Quelques films attendus

Au gré des différentes sections, les aficionados du festival pourront découvrir une ribambelle de curiosités (dont une large sélection de films sud-coréens, en association avec le Centre culturel coréen de Bruxelles). Mais aussi les derniers films de quelques grands noms du genre. Comme les Japonais Sion Sono (avec le barré "Antiporno") et Takahi Shimizy ("Little Nightmares"), le Français Yann Samuel ("Le fantôme de Canterville" d’après Oscar Wilde, avec Audrey Fleurot et Michael Youn) ou le Belge Fabrice Du Welz ("Calvaire") avec son premier film américain "Message from the King". Tandis que l’Espagnol Alberto Rodriguez revient après son génial "La isla minima" avec "Smoke and Mirrors" et que Baltasar Kormakur quitte l’"Everest" pour rejoindre son Islande natale dans "The Oath".

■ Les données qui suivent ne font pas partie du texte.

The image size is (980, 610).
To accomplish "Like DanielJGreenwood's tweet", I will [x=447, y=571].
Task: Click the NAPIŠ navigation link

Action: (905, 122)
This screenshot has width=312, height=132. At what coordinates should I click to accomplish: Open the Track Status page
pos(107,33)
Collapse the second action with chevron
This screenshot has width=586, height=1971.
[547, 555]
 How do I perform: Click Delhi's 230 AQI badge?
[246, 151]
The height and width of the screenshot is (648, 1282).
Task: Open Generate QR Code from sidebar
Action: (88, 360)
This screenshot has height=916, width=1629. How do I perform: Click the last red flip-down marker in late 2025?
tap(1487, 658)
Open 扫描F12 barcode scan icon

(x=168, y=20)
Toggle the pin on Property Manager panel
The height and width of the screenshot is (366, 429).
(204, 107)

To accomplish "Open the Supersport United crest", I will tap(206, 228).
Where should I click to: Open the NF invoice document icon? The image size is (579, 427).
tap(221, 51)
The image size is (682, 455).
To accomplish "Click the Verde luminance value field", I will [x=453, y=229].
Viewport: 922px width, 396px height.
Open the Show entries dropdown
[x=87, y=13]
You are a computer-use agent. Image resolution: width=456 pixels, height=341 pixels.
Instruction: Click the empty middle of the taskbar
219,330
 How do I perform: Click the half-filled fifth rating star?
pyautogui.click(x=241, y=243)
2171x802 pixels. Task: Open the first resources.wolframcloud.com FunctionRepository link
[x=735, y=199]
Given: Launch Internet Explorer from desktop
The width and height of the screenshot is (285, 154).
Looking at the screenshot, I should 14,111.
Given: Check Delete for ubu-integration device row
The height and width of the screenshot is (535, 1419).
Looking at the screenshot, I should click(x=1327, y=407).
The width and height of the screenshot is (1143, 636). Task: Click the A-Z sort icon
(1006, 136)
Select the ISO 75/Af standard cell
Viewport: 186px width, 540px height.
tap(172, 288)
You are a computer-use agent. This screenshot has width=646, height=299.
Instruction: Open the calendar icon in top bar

Pour les vrais curieux, on peut pointer "Forgotten Scares : an In-depth art Flemish Horror cinema", documentaire de Steve De Roover sur le cinéma horrifique belge des années 60 et 70, "Attraction", version moscovite d’"Independance Day" signée Feodor Bondarchouk, ou encore "Therapy", réalisé par Nathan Ambrosioni, un jeune Français de… 16 ans. A moins que l’on craque pour "Hentaï Kamen : The Abnormal Crisis" de Yuichi Fukuda. Ou quand les superhéros de "HK : Forbidden Super Hero" doivent reprendre du service pour enquêter sur la disparition de… toutes les petites culottes du monde. C’est sûr, le Bifff a l’art de dénicher les pépites les plus improbables !

Du 4 au 16 avril au Palais des Beaux-Arts de Bruxelles. Rens. : www.bifff.net.